The film begins with a gong being struck several times. A curtain then rises to a view of 4 Chinese people ironing a shirt. They then break out in song, singing nonsense phrases, parodying Mandarin.

Then, a servant who is carrying tea and walking in time to the music, slips on a bar of soap and falls into the bucket used for cleaning clothes. A cleaner then notices him and scolds him. He then retrieves the tea which is in the basket. He pours a cup and drinks it. The servant notices the bubbles and runs. Once the cleaner notices, he removes and shakes his head to stop the bubbles. He then laughs and continues cleaning.

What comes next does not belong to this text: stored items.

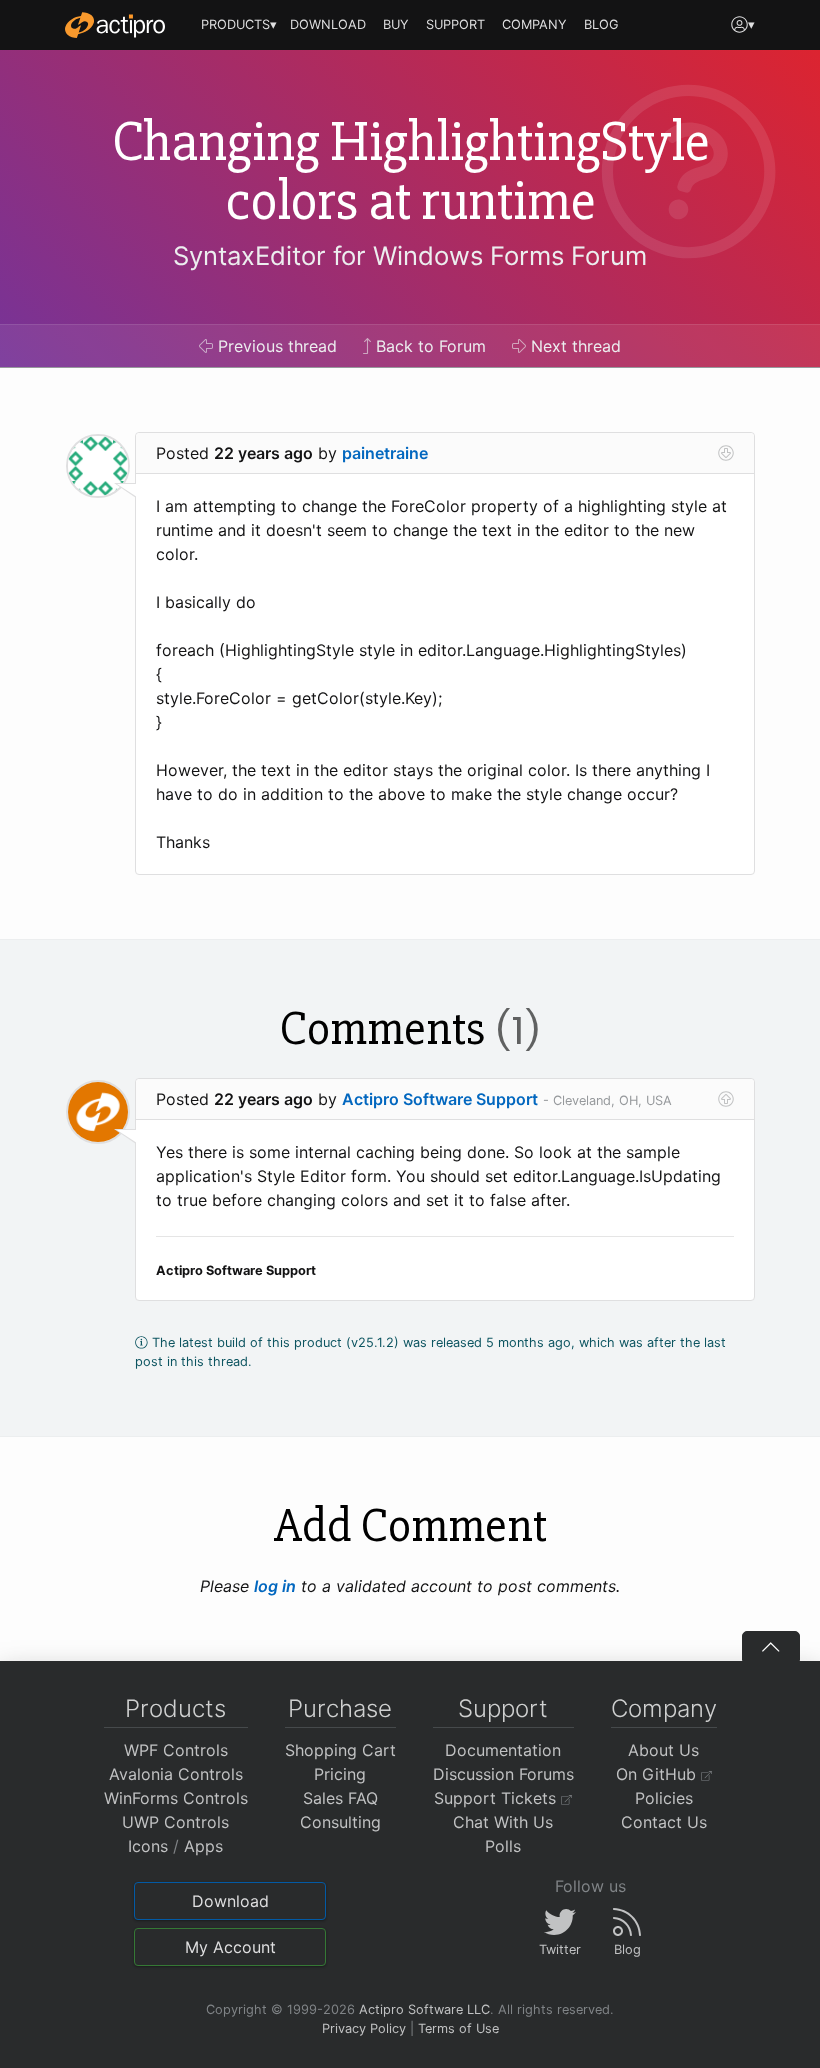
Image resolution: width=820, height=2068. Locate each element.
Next (573, 346)
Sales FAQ (340, 1798)
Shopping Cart (340, 1750)
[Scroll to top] (771, 1646)
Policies (664, 1798)
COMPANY (534, 24)
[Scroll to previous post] (726, 1099)
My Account (230, 1947)
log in (275, 1586)
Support (503, 1708)
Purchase (340, 1708)
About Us (663, 1750)
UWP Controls (175, 1822)
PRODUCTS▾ (239, 24)
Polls (503, 1846)
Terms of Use (458, 2028)
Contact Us (664, 1822)
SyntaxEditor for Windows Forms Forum (410, 255)
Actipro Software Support (440, 1099)
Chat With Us (503, 1822)
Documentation (503, 1750)
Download (230, 1901)
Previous (275, 346)
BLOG (601, 24)
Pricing (340, 1774)
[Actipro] (115, 25)
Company (664, 1708)
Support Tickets (497, 1798)
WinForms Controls (176, 1798)
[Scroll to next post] (726, 453)
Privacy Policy (364, 2028)
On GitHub (658, 1774)
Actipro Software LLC (424, 2009)
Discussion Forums (503, 1774)
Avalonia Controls (176, 1774)
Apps (203, 1846)
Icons (148, 1846)
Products (175, 1708)
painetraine (385, 453)
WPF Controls (176, 1750)
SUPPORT (455, 24)
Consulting (340, 1822)
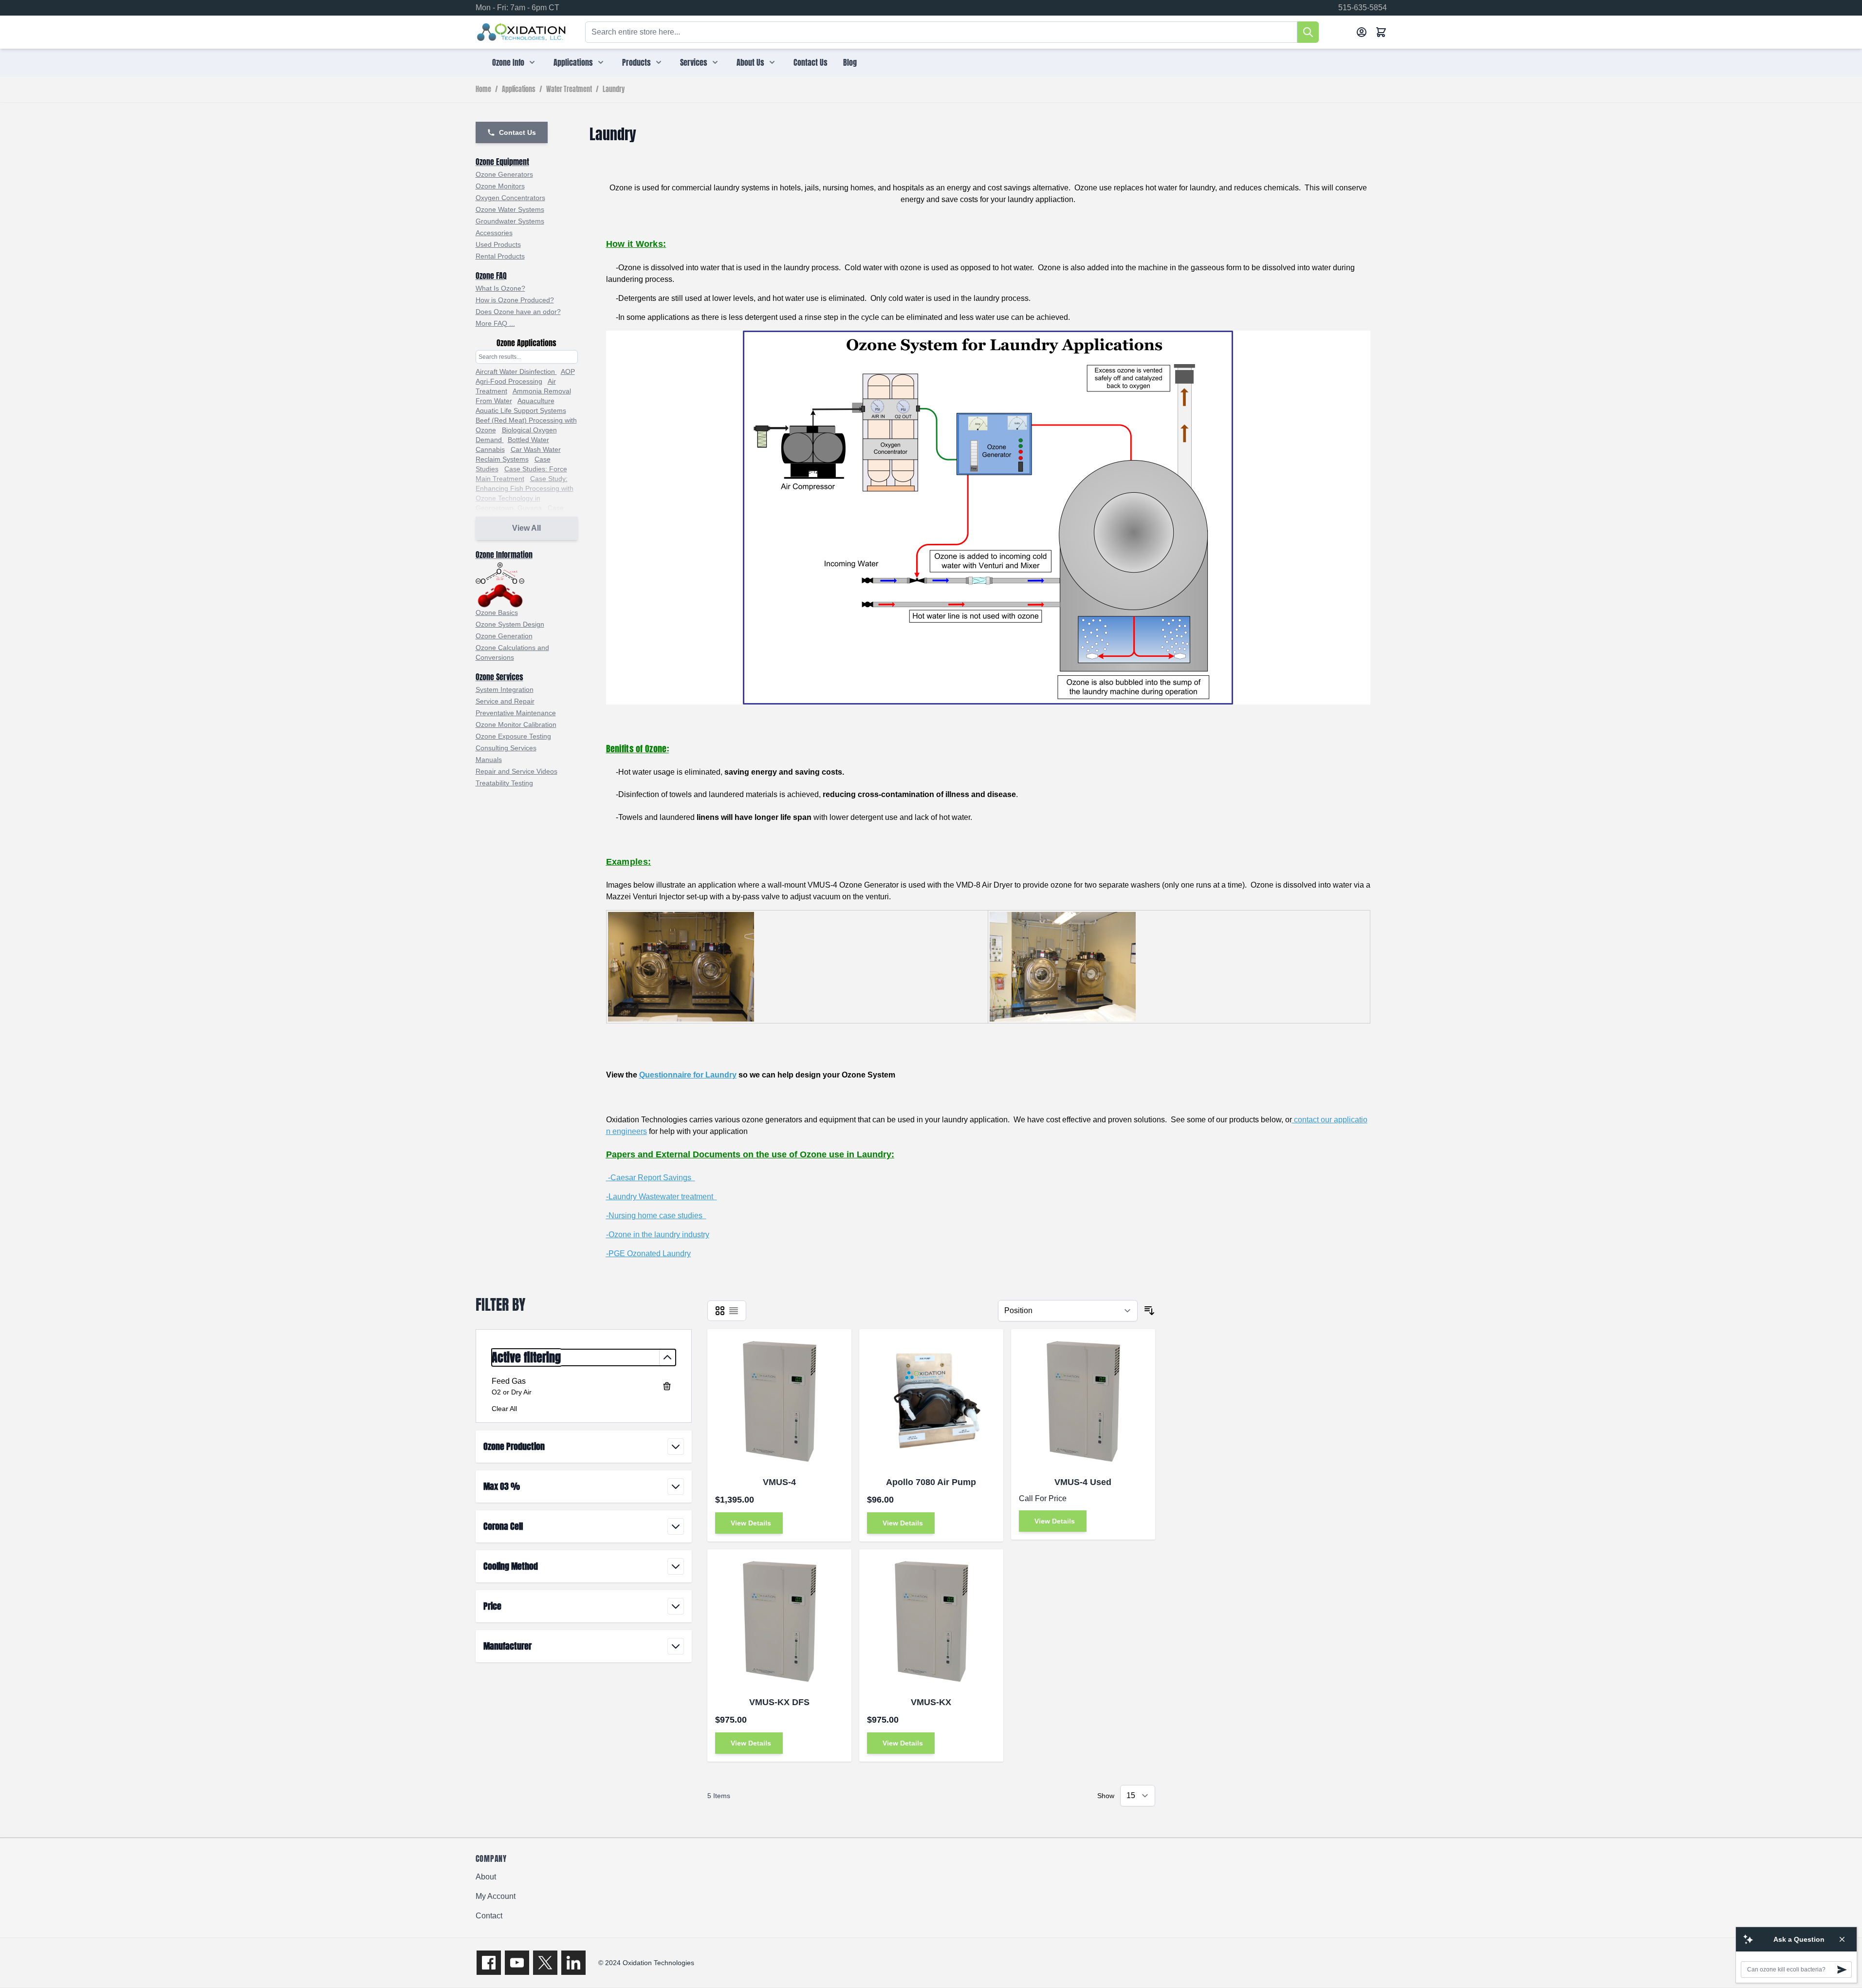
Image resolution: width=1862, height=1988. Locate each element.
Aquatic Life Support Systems (521, 410)
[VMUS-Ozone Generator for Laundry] (681, 966)
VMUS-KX (931, 1702)
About (486, 1877)
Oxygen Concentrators (510, 198)
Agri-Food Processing (509, 381)
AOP (568, 371)
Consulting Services (506, 748)
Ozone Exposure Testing (513, 736)
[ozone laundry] (988, 518)
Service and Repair (505, 701)
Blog (850, 62)
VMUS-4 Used (1082, 1482)
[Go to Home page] (522, 32)
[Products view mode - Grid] (720, 1311)
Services (693, 62)
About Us (750, 62)
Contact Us (810, 62)
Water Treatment (569, 89)
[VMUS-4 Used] (1083, 1401)
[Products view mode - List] (733, 1311)
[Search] (1308, 32)
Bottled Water (528, 440)
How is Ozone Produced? (515, 300)
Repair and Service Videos (516, 771)
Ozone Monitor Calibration (516, 724)
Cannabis (490, 449)
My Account (496, 1896)
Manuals (489, 759)
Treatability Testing (504, 783)
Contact (489, 1916)
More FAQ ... (495, 323)
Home (483, 89)
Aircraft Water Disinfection (516, 371)
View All (526, 528)
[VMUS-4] (779, 1401)
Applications (573, 62)
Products (636, 62)
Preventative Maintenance (516, 713)
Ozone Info (508, 62)
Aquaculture (535, 401)
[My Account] (1361, 32)
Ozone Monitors (500, 186)
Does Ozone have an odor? (518, 312)
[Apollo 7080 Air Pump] (931, 1401)
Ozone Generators (504, 174)
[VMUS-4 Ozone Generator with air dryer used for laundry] (1063, 966)
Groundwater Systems (510, 221)
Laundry (614, 89)
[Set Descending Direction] (1149, 1311)
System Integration (505, 689)
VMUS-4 (779, 1482)
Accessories (494, 233)
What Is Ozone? (500, 288)
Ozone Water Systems (510, 209)
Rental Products (500, 256)
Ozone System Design (510, 624)
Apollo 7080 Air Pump (931, 1482)
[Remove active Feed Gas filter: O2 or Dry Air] (667, 1386)
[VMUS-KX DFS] (779, 1621)
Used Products (498, 244)
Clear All (504, 1408)
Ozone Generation (504, 636)
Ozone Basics (497, 612)
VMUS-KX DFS (779, 1702)
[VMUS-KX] (931, 1621)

Then, a Jewish man appears at the front desk, saying that he has a ticket. He hands it to the receptionist, who has trouble understanding the Hebrew text on the card. He then asks the other men about it, but to no avail, so the receptionist asks the Jewish man about it. The Jewish caricature then explains that the card is for a cleaning of his beard, which the receptionist does. Then, the Jewish man leaves happily to the tune of "Khosn kale mazel tov". The servant, who is in a room by himself, takes out his saxophone, and tries to imitate Rudy Vallée, by comparing himself to Vallee to a photograph in his jacket. He tries several times, before giving up and blowing a raspberry at the photo.

There is then four men in a sauna singing phrases of nonsense, again, parodying Mandarin. The servant, in the middle of the song, breaks his saxophone again and starts to play it in time with the song. The men realise and the town descends into chaos. Soon a stick of dynamite blows up the entire town. The four men which were featured at the start of the cartoon then descend from the rubble and sings the last section from the song which appeared at the start. The film ends with the four men saying "Chop suey".

==Characters==
Unlike some of the other Aesop's Sound Fables which include Milton and Rita Mouse, this cartoon features a set of Chinese caricatures, who speak and sings nonsense phrases and songs. The film also includes a Jewish caricature, which has his beard cleaned by the receptionist.

==Reception==
The film was well-received by The Motion Picture News. A review on the August 23, 1930 issue states that the cartoon is packed with "laughs and a decided relief from other cartoons" and also stated that the cartoon will "bolster up a weak bill".